§ RECORDS FOR THE EXERCISE:

****

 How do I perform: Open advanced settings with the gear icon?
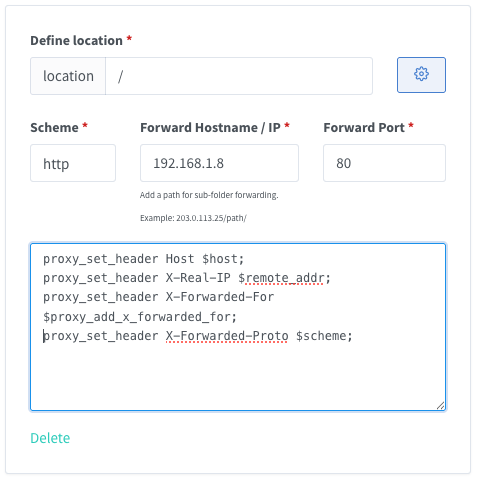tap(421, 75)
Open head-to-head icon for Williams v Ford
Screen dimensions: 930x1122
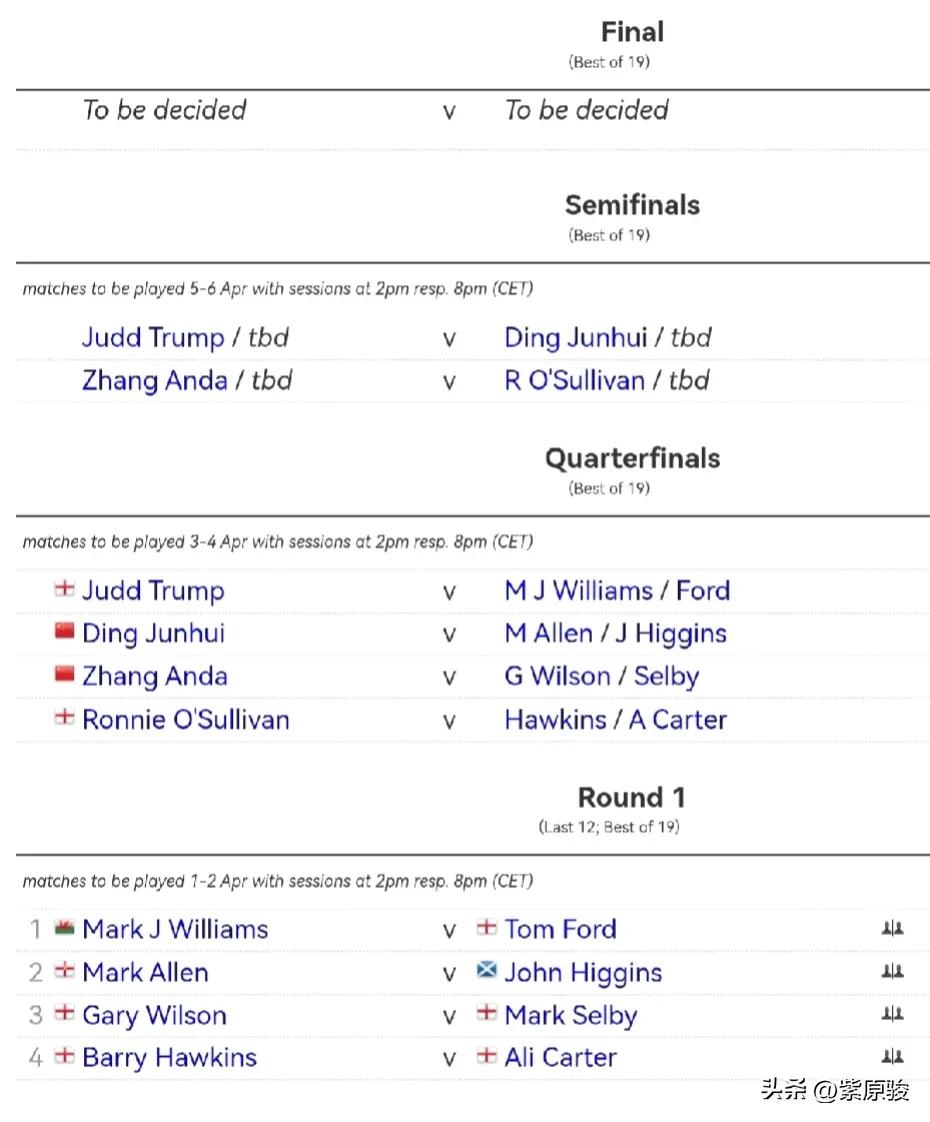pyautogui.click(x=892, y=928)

****

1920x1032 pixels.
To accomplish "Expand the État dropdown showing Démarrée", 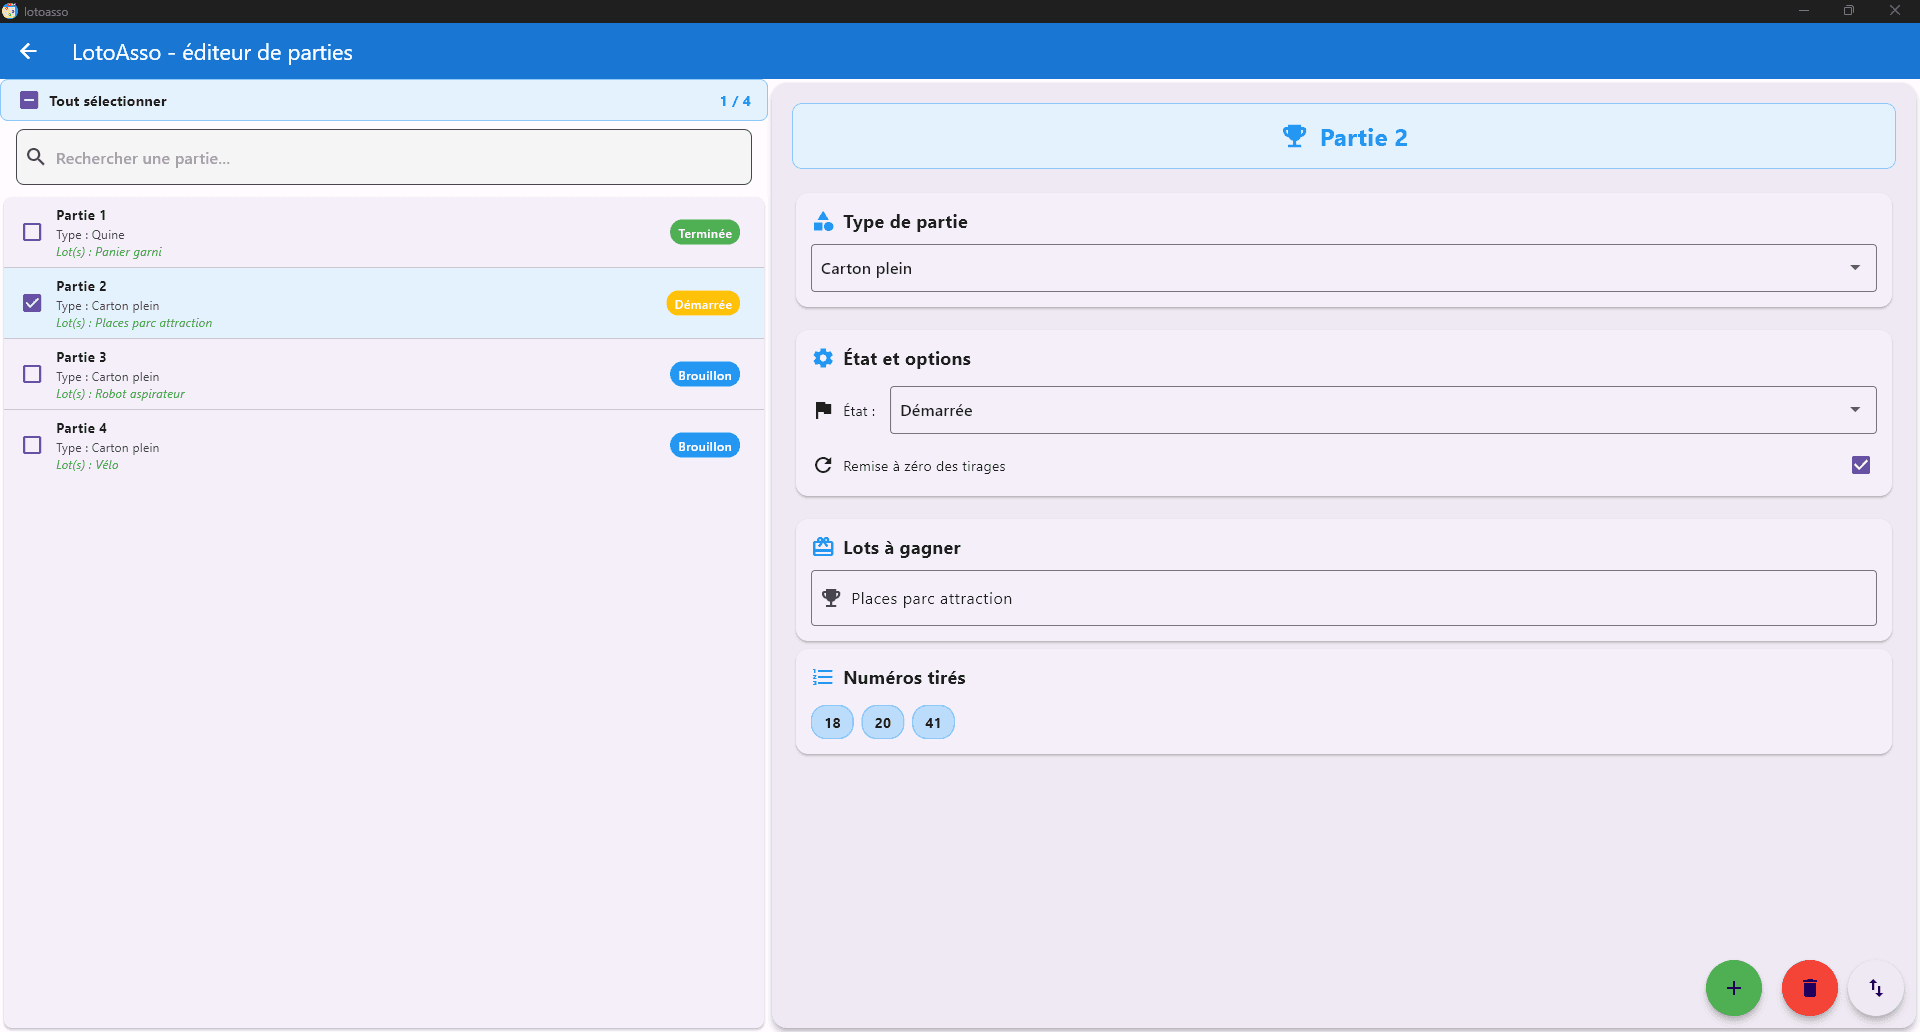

****

§ WHAT THE EXERCISE ASKS: The copy should hold exactly the lines above from the one with "1920x1032 pixels." through the one with "the État dropdown", both ends counted, and no pictures at all.

§ COMPLETED TASK:
1920x1032 pixels.
To accomplish "Expand the État dropdown showing Démarrée", 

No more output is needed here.